▶ Information given:
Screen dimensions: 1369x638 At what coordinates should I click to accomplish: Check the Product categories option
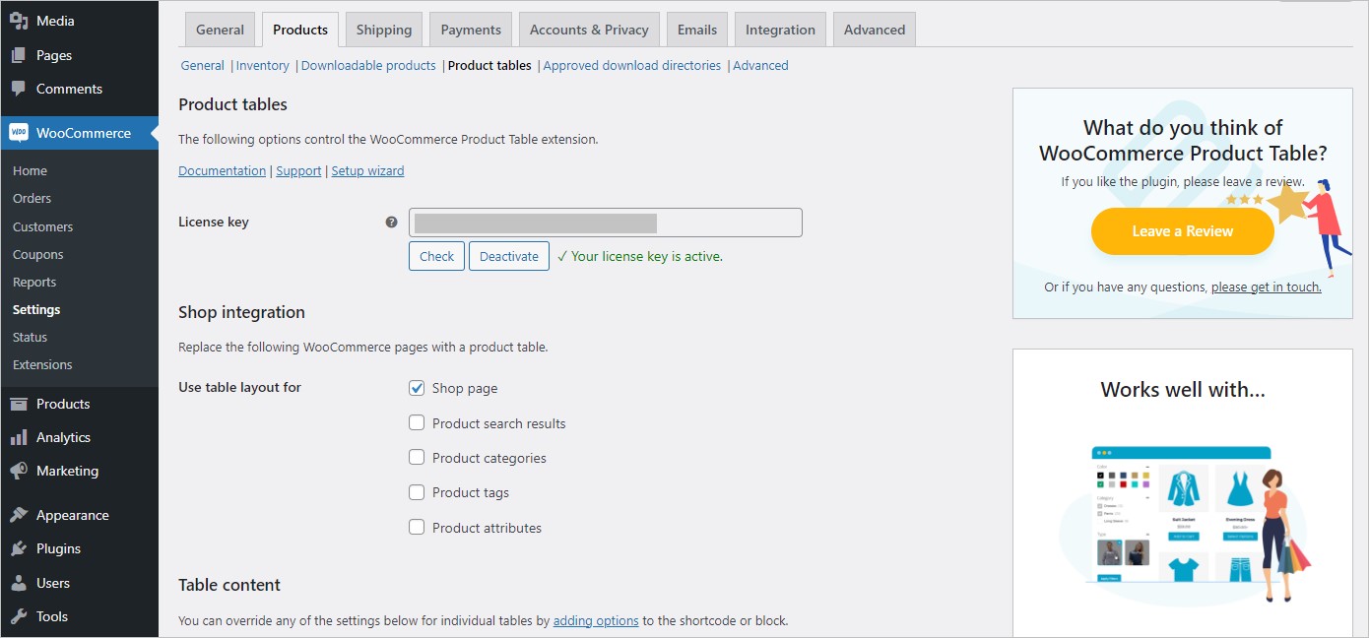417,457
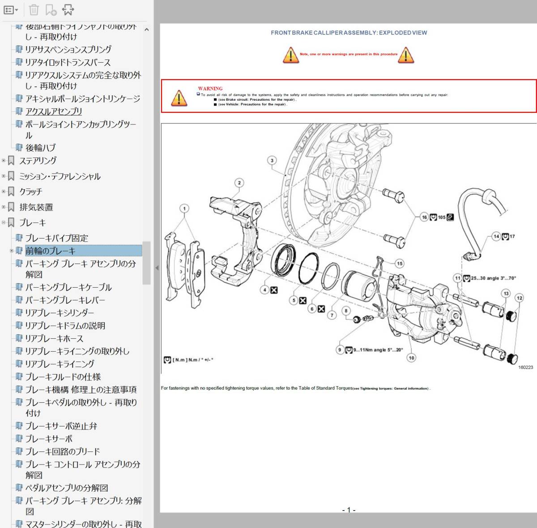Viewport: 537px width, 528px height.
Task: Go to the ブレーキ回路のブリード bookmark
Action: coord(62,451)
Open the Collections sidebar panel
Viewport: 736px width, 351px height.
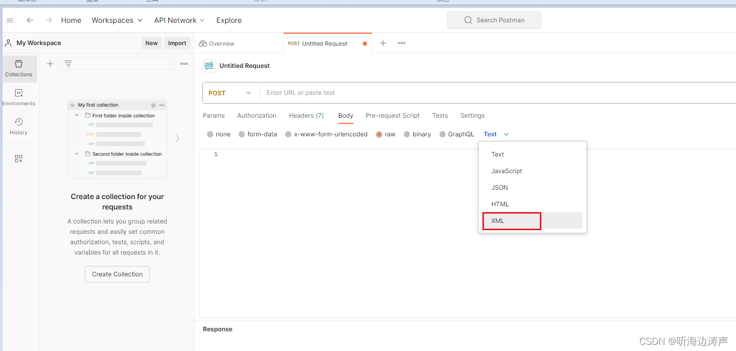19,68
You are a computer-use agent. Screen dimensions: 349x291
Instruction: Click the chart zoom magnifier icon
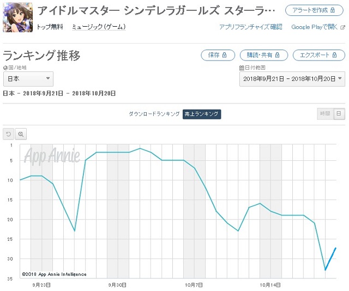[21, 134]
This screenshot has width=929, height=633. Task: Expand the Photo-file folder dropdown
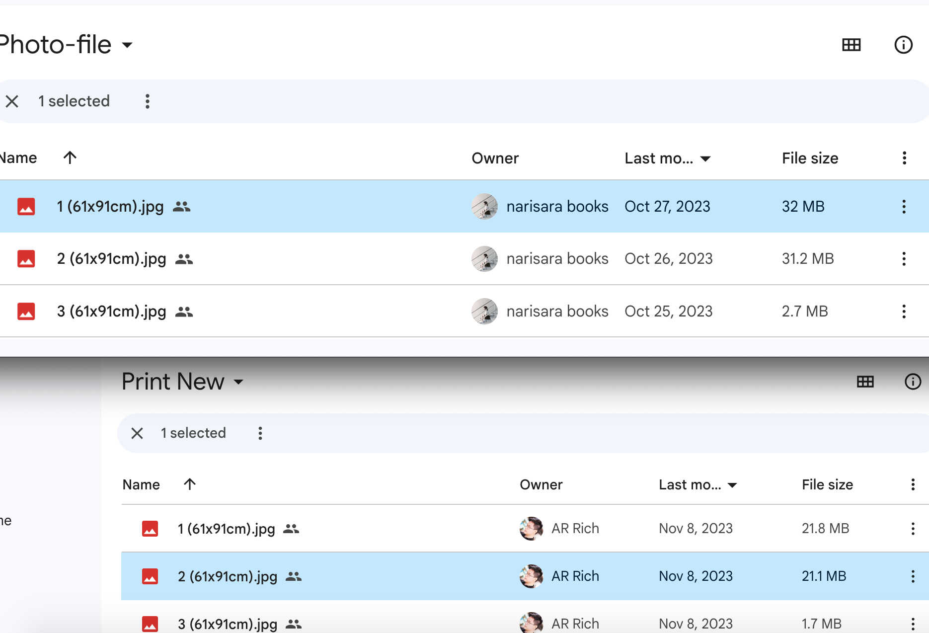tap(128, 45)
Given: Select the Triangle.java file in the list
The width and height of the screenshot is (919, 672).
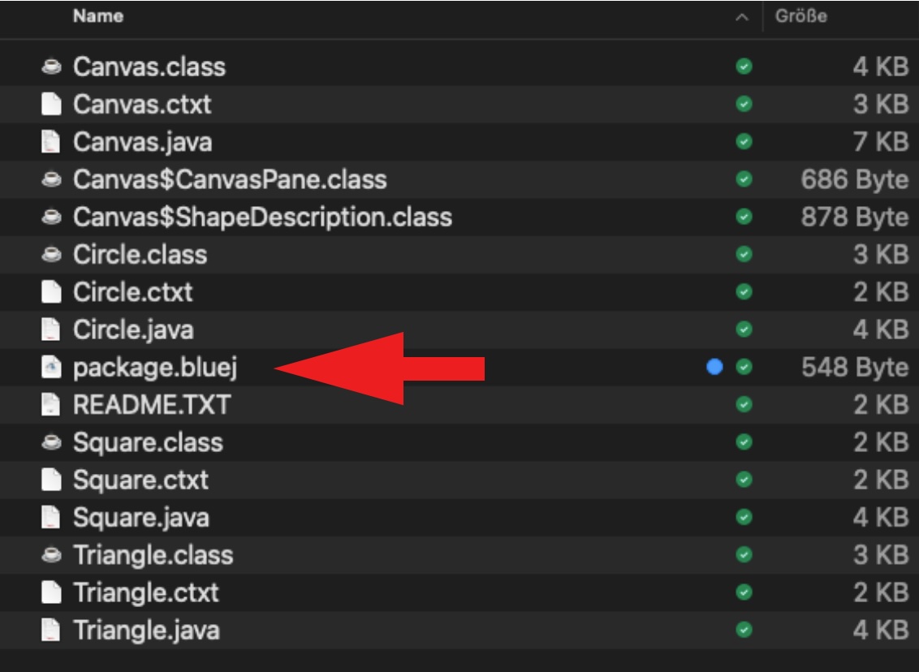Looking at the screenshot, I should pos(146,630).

...

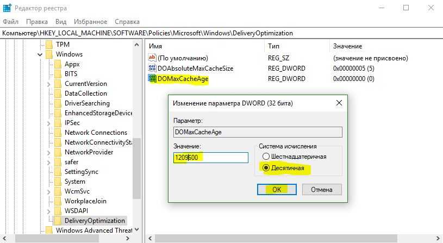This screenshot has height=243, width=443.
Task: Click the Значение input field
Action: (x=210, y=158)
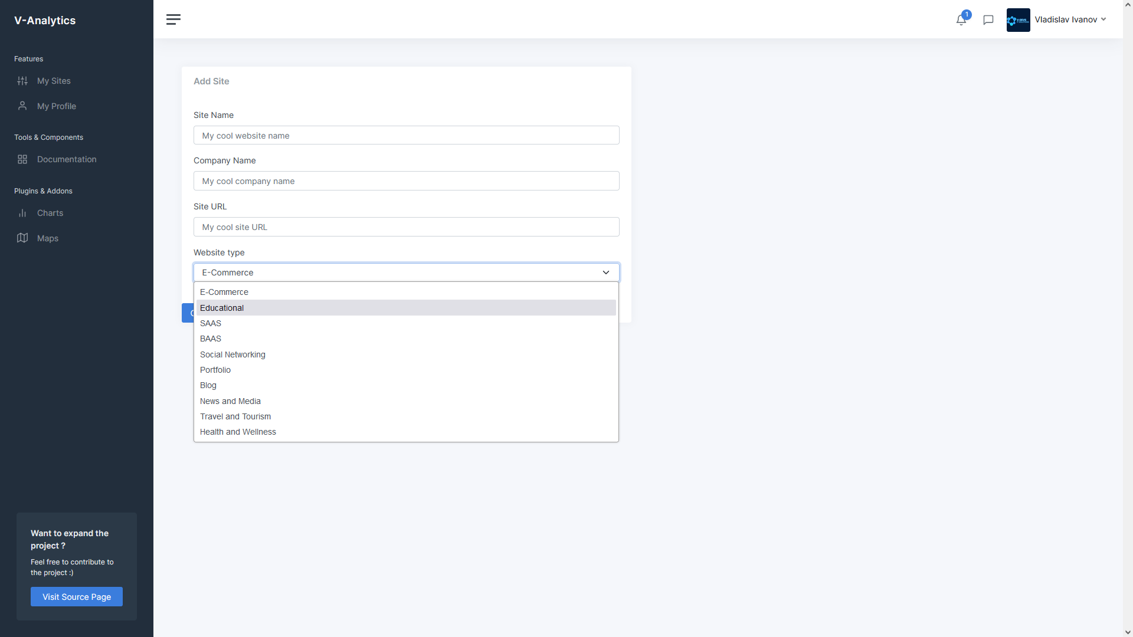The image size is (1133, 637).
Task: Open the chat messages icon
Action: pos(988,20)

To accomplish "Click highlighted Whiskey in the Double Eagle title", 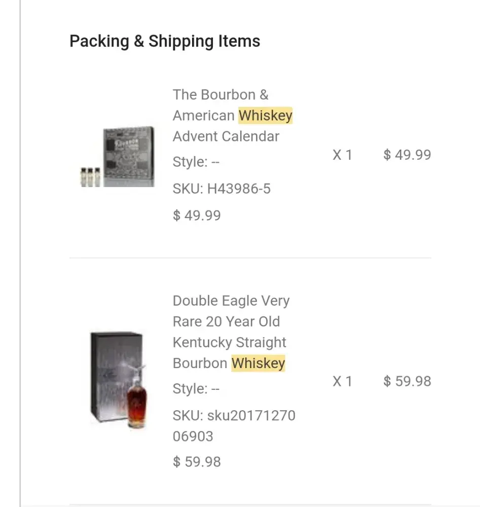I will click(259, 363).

---

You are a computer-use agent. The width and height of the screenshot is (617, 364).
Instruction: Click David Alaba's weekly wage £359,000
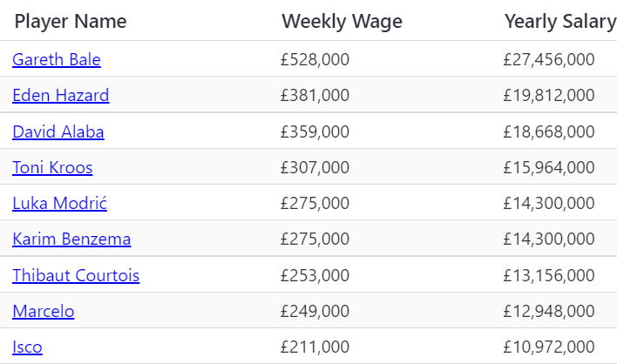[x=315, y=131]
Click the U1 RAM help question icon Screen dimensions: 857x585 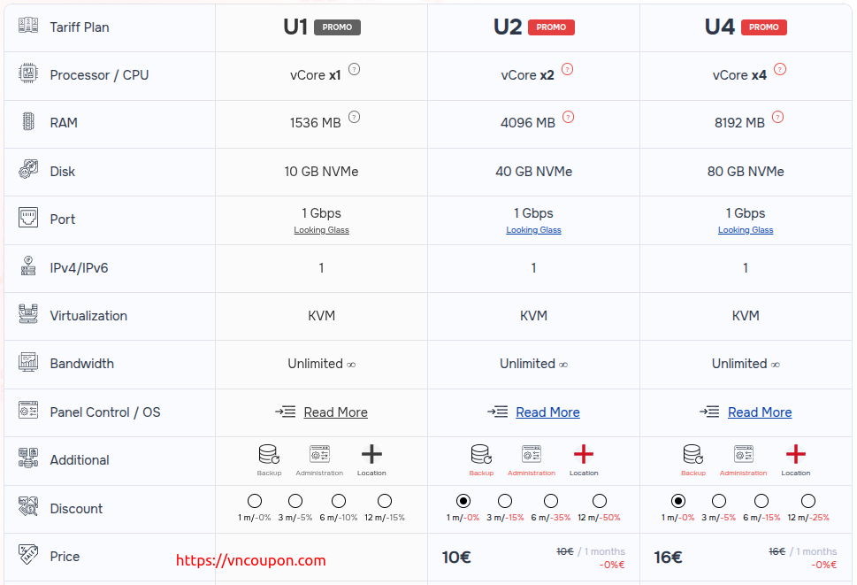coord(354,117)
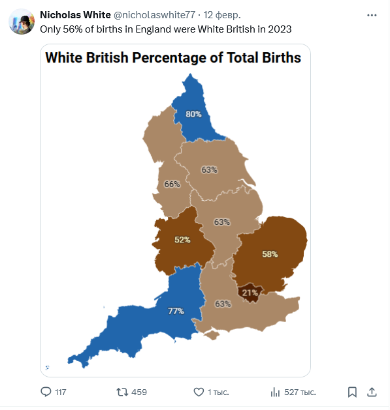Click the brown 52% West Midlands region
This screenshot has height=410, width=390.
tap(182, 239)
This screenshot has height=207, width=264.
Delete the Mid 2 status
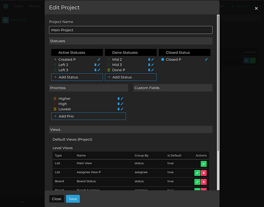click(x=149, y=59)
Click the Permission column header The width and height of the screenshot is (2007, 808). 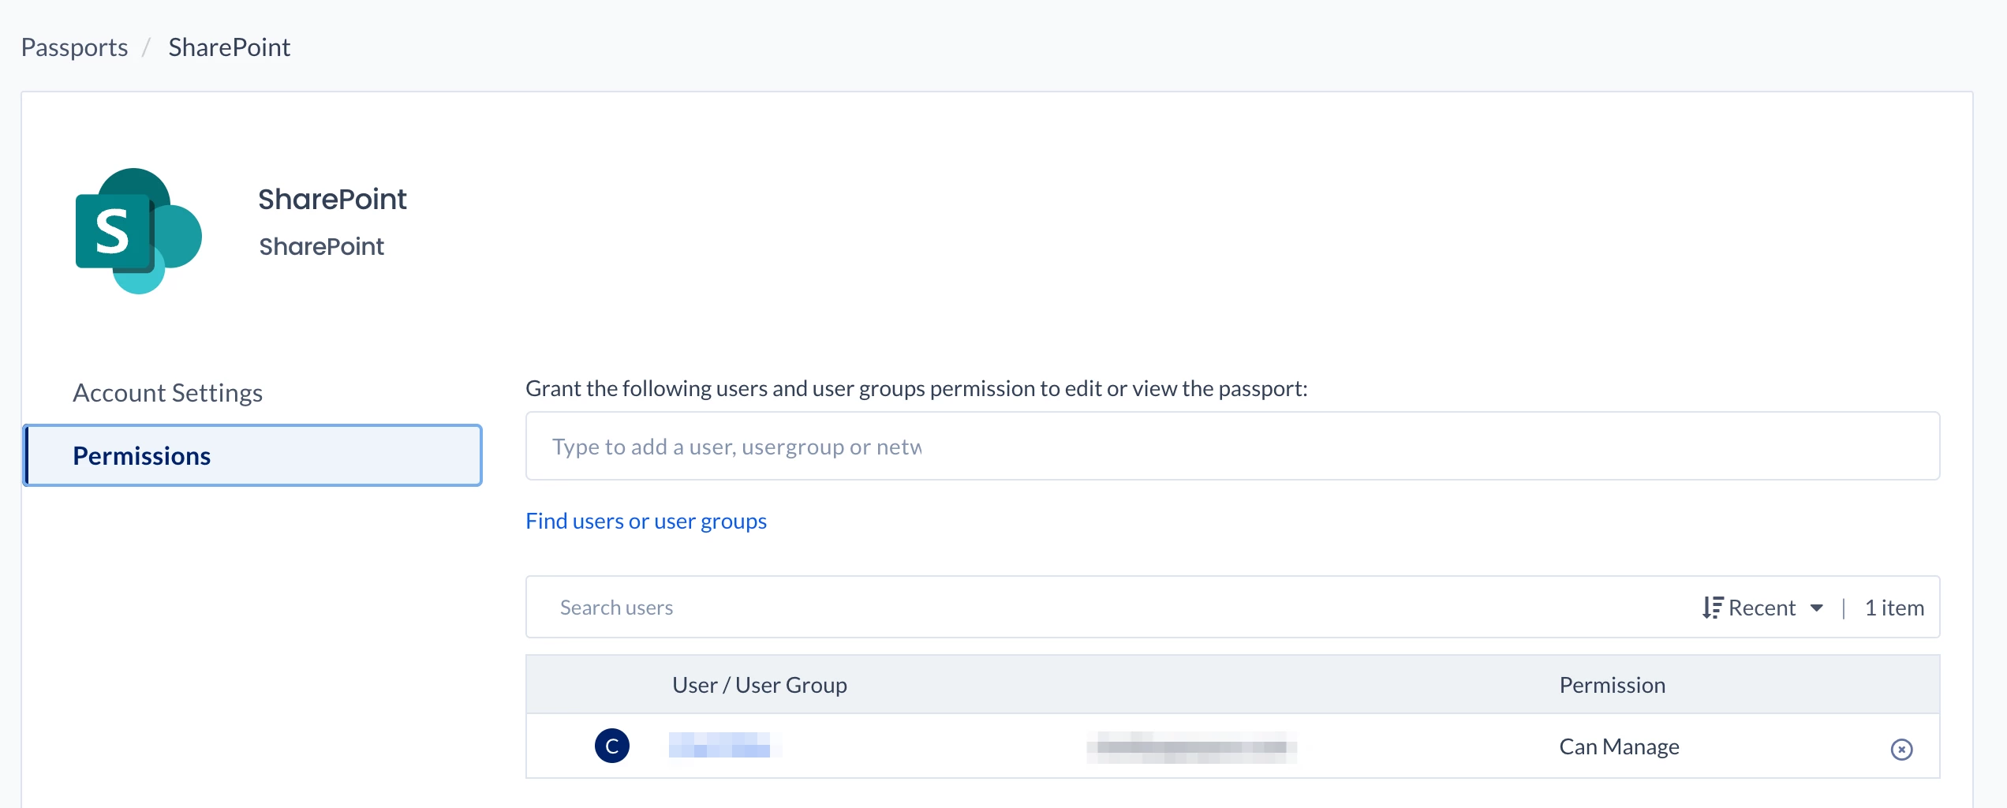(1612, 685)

▶ Stated goal: Rewrite the entry lines starting at the line that contains "Given: Select the" and ending at the line that contains "Looking at the" as a JSON list of strings, one string per line, with blank lines skipped. Leave the pictures out.

▶ Written answer:
[
  "Given: Select the Triangle.java file in the list",
  "The width and height of the screenshot is (919, 672).",
  "Looking at the screenshot, I should pos(146,630)."
]